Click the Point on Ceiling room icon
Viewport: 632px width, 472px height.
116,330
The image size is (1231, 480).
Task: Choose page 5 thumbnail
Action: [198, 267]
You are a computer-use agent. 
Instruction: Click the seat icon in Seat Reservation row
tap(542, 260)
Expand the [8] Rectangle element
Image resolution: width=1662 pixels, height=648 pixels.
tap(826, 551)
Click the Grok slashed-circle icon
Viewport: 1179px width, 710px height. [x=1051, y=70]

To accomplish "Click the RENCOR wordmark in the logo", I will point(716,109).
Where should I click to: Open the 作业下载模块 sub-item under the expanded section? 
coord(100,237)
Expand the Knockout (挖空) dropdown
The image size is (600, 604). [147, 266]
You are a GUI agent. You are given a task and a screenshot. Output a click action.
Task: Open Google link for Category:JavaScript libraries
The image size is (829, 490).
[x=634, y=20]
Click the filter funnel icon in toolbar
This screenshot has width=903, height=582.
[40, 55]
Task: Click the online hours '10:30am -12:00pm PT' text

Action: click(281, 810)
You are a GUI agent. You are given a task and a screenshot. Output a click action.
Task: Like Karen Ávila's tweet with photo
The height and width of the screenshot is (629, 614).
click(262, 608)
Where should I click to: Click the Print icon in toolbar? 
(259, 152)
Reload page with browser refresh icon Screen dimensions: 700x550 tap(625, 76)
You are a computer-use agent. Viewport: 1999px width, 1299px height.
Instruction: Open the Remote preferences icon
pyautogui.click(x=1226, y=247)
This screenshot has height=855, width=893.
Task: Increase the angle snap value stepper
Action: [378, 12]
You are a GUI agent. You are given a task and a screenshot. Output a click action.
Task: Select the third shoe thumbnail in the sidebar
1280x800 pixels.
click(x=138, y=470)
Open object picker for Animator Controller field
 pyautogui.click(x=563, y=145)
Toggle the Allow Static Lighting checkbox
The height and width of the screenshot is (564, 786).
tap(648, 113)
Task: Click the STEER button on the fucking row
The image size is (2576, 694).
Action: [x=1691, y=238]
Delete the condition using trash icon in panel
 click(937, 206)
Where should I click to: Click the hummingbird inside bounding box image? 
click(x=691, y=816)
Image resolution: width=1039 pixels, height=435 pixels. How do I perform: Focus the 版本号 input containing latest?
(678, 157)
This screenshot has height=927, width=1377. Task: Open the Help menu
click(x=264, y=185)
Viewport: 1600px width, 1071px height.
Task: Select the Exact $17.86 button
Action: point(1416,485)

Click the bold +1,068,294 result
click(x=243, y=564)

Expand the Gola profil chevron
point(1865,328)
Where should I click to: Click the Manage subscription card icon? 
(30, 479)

Try it =
Please write the data above out again, exactly the same.

Task answer =
Click the Point on Ceiling room icon
Viewport: 632px width, 472px height.
116,330
The image size is (1231, 480).
Task: Choose page 5 thumbnail
Action: [198, 267]
You are a computer-use agent. 
Instruction: Click the seat icon in Seat Reservation row
tap(542, 260)
Expand the [8] Rectangle element
Image resolution: width=1662 pixels, height=648 pixels.
tap(826, 551)
Click the Grok slashed-circle icon
Viewport: 1179px width, 710px height. [x=1051, y=70]

To accomplish "Click the RENCOR wordmark in the logo", I will point(716,109).
Where should I click to: Open the 作业下载模块 sub-item under the expanded section? 
coord(100,237)
Expand the Knockout (挖空) dropdown
The image size is (600, 604). [147, 266]
You are a GUI agent. You are given a task and a screenshot. Output a click action.
Task: Open Google link for Category:JavaScript libraries
The image size is (829, 490).
[x=634, y=20]
Click the filter funnel icon in toolbar
This screenshot has width=903, height=582.
[40, 55]
Task: Click the online hours '10:30am -12:00pm PT' text

Action: click(281, 810)
You are a GUI agent. You are given a task and a screenshot. Output a click action.
Task: Like Karen Ávila's tweet with photo
The height and width of the screenshot is (629, 614).
click(262, 608)
Where should I click to: Click the Print icon in toolbar? 
(259, 152)
Reload page with browser refresh icon Screen dimensions: 700x550 tap(625, 76)
You are a computer-use agent. Viewport: 1999px width, 1299px height.
Instruction: Open the Remote preferences icon
pyautogui.click(x=1226, y=247)
This screenshot has height=855, width=893.
Task: Increase the angle snap value stepper
Action: [378, 12]
You are a GUI agent. You are given a task and a screenshot. Output a click action.
Task: Select the third shoe thumbnail in the sidebar
1280x800 pixels.
click(x=138, y=470)
Open object picker for Animator Controller field
 pyautogui.click(x=563, y=145)
Toggle the Allow Static Lighting checkbox
The height and width of the screenshot is (564, 786).
tap(648, 113)
Task: Click the STEER button on the fucking row
The image size is (2576, 694).
Action: [x=1691, y=238]
Delete the condition using trash icon in panel
 click(937, 206)
Where should I click to: Click the hummingbird inside bounding box image? 
click(x=691, y=816)
Image resolution: width=1039 pixels, height=435 pixels. How do I perform: Focus the 版本号 input containing latest?
(678, 157)
This screenshot has height=927, width=1377. Task: Open the Help menu
click(x=264, y=185)
Viewport: 1600px width, 1071px height.
Task: Select the Exact $17.86 button
Action: point(1416,485)

Click the bold +1,068,294 result
click(x=243, y=564)

Expand the Gola profil chevron
point(1865,328)
Where should I click to: Click the Manage subscription card icon? 
(30, 479)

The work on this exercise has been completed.